Rat cytotoxic T lymphocytes against human T-lymphotropic virus type 1-infected cells recognize gag gene and env gene encoded antigens.

Abstract

T cell immune responses in syngeneic WKA/H rats were analyzed by using lymphoid cell lines, TARS-1, TART-1, and TARL-2, infected with human T-lymphotropic virus type 1 (HTLV-1). Spleen cells of rats in which these cell lines had been rejected were sensitized in vitro with the same cell lines, and cells cytotoxic to these HTLV-1+ cell lines, and cells cytotoxic to these HTLV-1+ cell lines were generated. The effector cells were CTL of the CD5+ CD8+ phenotype and showed restriction of MHC class I Ag. Direct tests as well as cold target cell inhibition tests with an array of cell populations showed that these CTL reacted only with syngeneic HTLV-1+ cell lines. When xenogeneic HTLV-1+ cell lines were similarly utilized for in vitro sensitization, rat CTL specific for syngeneic HTLV-1+ cells were generated.
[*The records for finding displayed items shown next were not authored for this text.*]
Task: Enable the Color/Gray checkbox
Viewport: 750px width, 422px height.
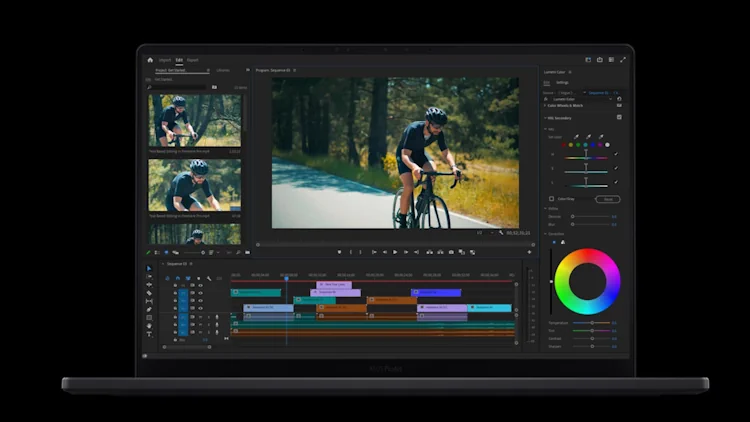Action: click(551, 199)
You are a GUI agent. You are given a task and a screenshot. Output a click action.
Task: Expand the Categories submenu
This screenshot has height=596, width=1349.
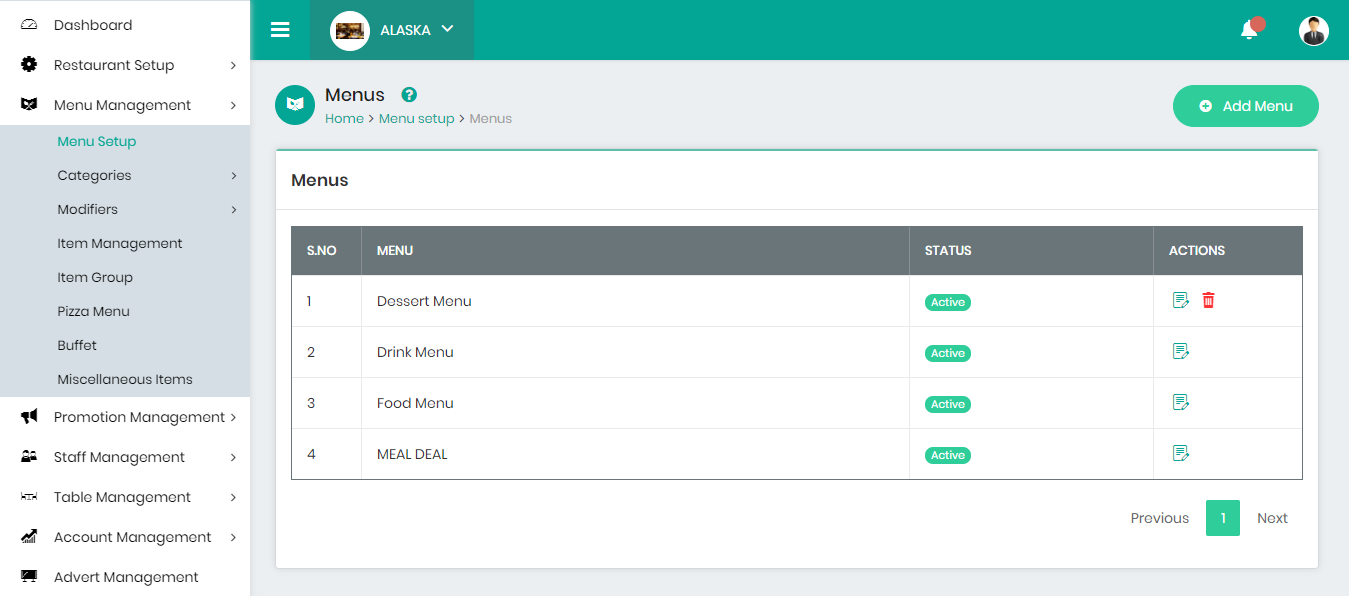pos(95,175)
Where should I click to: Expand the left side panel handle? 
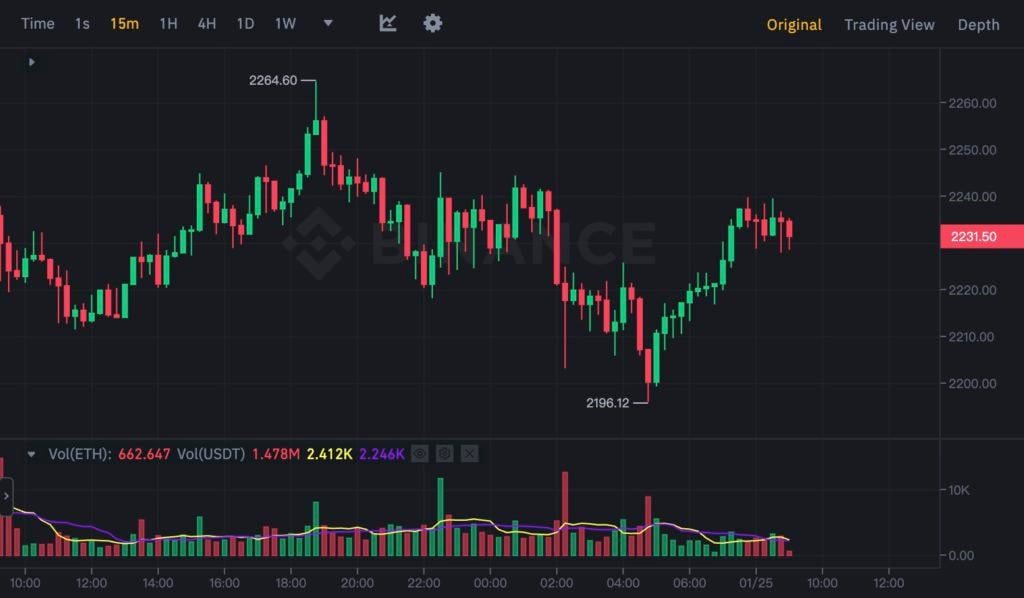coord(6,496)
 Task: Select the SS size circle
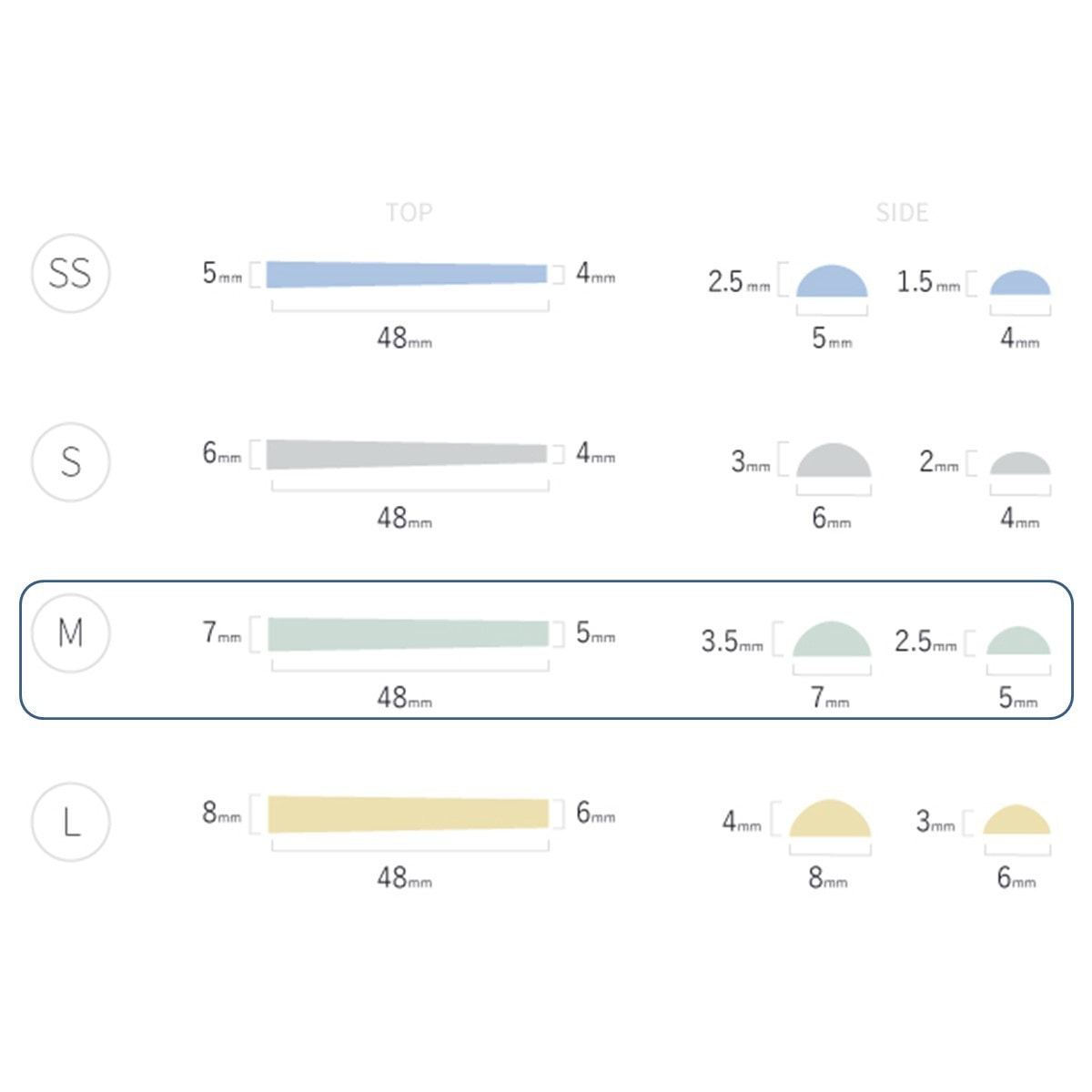tap(71, 273)
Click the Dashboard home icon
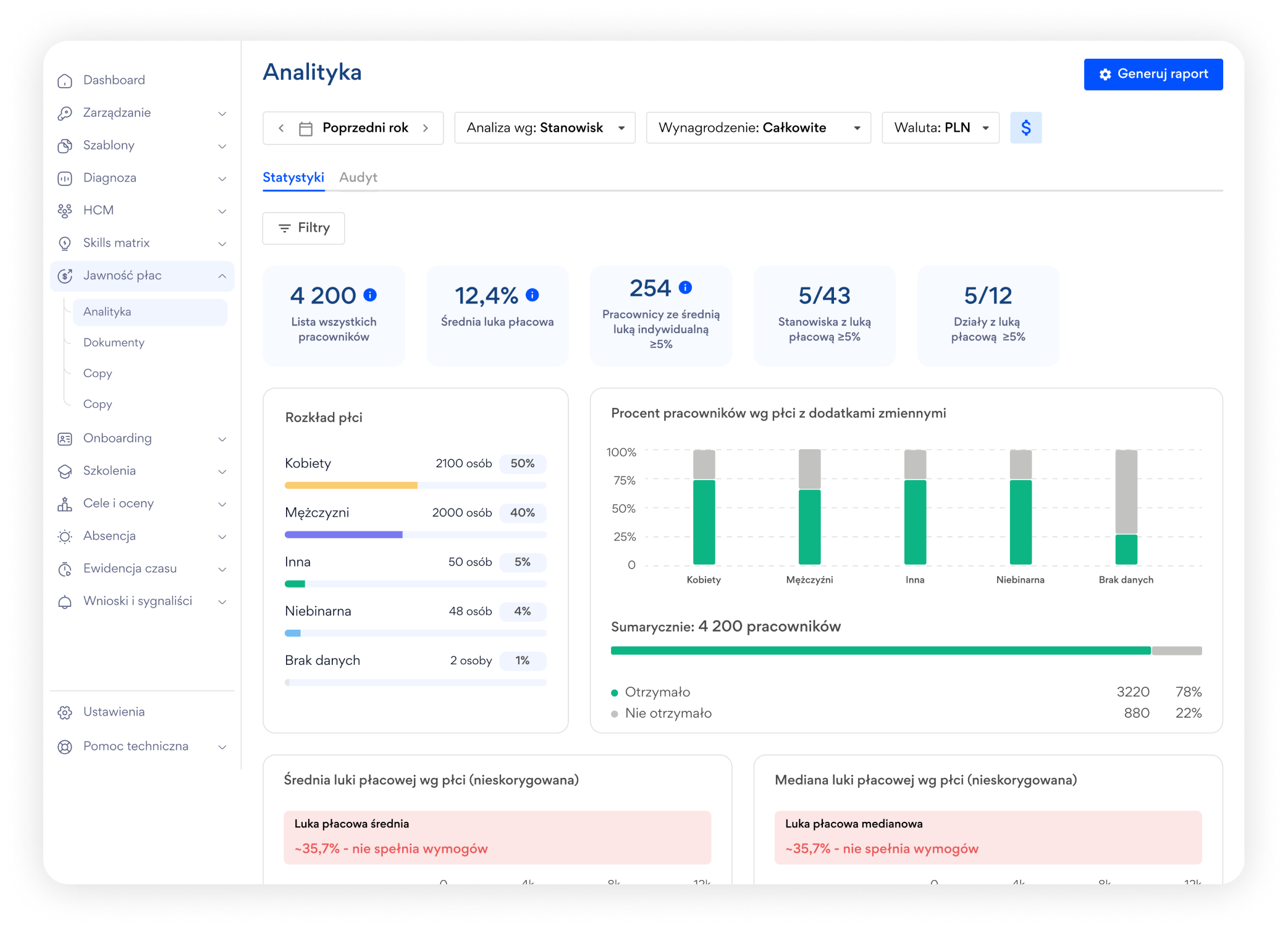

They were not, however, reactive with xenogeneic HTLV-1+ cells used for sensitization. Syngeneic rat cells selectively expressing gag, env, or pX gene coded Ag were prepared by infection of recombinant vaccinia viruses. In cold target cell inhibition tests of anti-HTLV-1 CTL with thus prepared cells, cytotoxicity against the syngeneic HTLV-1+ cells line, TARS-1, was inhibited by syngeneic cells expressing gag gene or env gene coded Ag. Inhibition was, however, more consistent and more dominant by cells with gag gene than those with env gene. Syngeneic cells with pX gene and MHC class I incompatible cells with gag, env, or pX gene did not inhibit cytotoxicity.